Entre 4.000 et 5.000 mètres d'altitude, un millier de Kirghizes
vivent ici, un peu hors du temps mais viscéralement attachés à leur terre
pourtant inhospitalière.

Les Kirghiz
sont des nomades. Leur région est tellement loin de tout, qu'ils ont été
épargnés par les guerres qui bouleversent leur pays depuis les années 70. Mais
le territoire est bouclé. Au nord, au sud, à l'est les frontières sont fermées.
Il n'y a pas de route. On ne passe pas. Normalement.

Le
photographe Matthieu Paley, lui, est passé. Depuis une douzaine d'années, il y
est retourné, même, à plusieurs reprises, avec sa femme Mareile. Notamment en
hiver, en remontant une rivière gelée. C'est ce qu'il nous montre et raconte
dans un album paru chez La Martinière : Pamir, oubliés du monde .

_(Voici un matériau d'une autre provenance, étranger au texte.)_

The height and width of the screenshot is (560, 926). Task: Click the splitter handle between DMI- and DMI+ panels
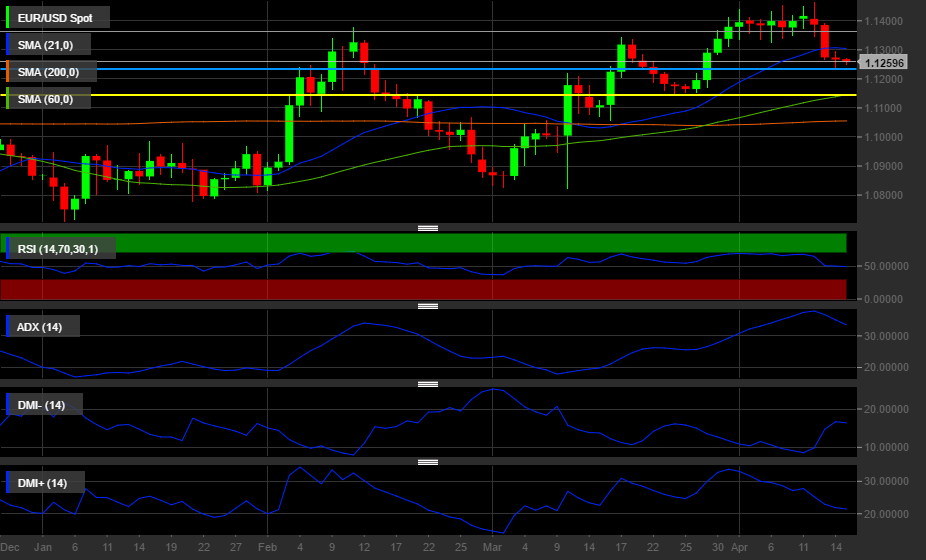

Pour se rendre au Petit Pamir, il
faut d'abord cinq jours de voiture tout-terrain et puis cinq jours de marche.
C'est un minimum pour atteindre le premier campement. Après, il faut continuer
pour aller à la rencontre des autres.

La dernière fois qu'ils s'y sont
rendus, Matthieu et Mareile Paley étaient investis d'une mission : porter le
courrier que des Kirghizes exilés en Turquie leur avaient confié à l'attention
de leurs parents restés au pays.

Et ils se sont acquittés de cette
tâche sans restriction. Même si, comme l'avoue Matthieu Paley, la réaction des
Kirghizes a parfois été surprenante..."On n'a pas trop compris au début. On ramenait ces
lettres, les gens les prenaient, ils nous regardaient, très sérieux... Bon, le
Kirghiz est un homme assez dur. Ca rigole pas là-haut. C'est un environnement
très dur, lunaire. On n'est pas là pour rigoler. Ils les mettaient dans leur
poche, puis voilà. Il y a 98% des Kirghizes qui ne savent ni lire ni écrire.
Donc, ils prenaient la lettre et attendaient de trouver les quelques personnes
qui savent lire là-haut pour qu'on leur lise. Et puis, en fait, quand les
familles se sont séparées, elles ont laissé aussi des animaux derrière. Et
donc, ces lettres écrites par les Kirghizes en exil en Turquie, elles demandaient
aux Kirghizes restés en Afghanistan, et alors, mes 25 moutons, ils ont dû faire
plein de bébés... donc, quand je viendrai la prochaine fois, tu vas m'en filer
quelques uns !"

La dernière fois qu'un Occidental
était passé par là, en hiver, c'était en 1972. Matthieu Paley n'était même pas
né !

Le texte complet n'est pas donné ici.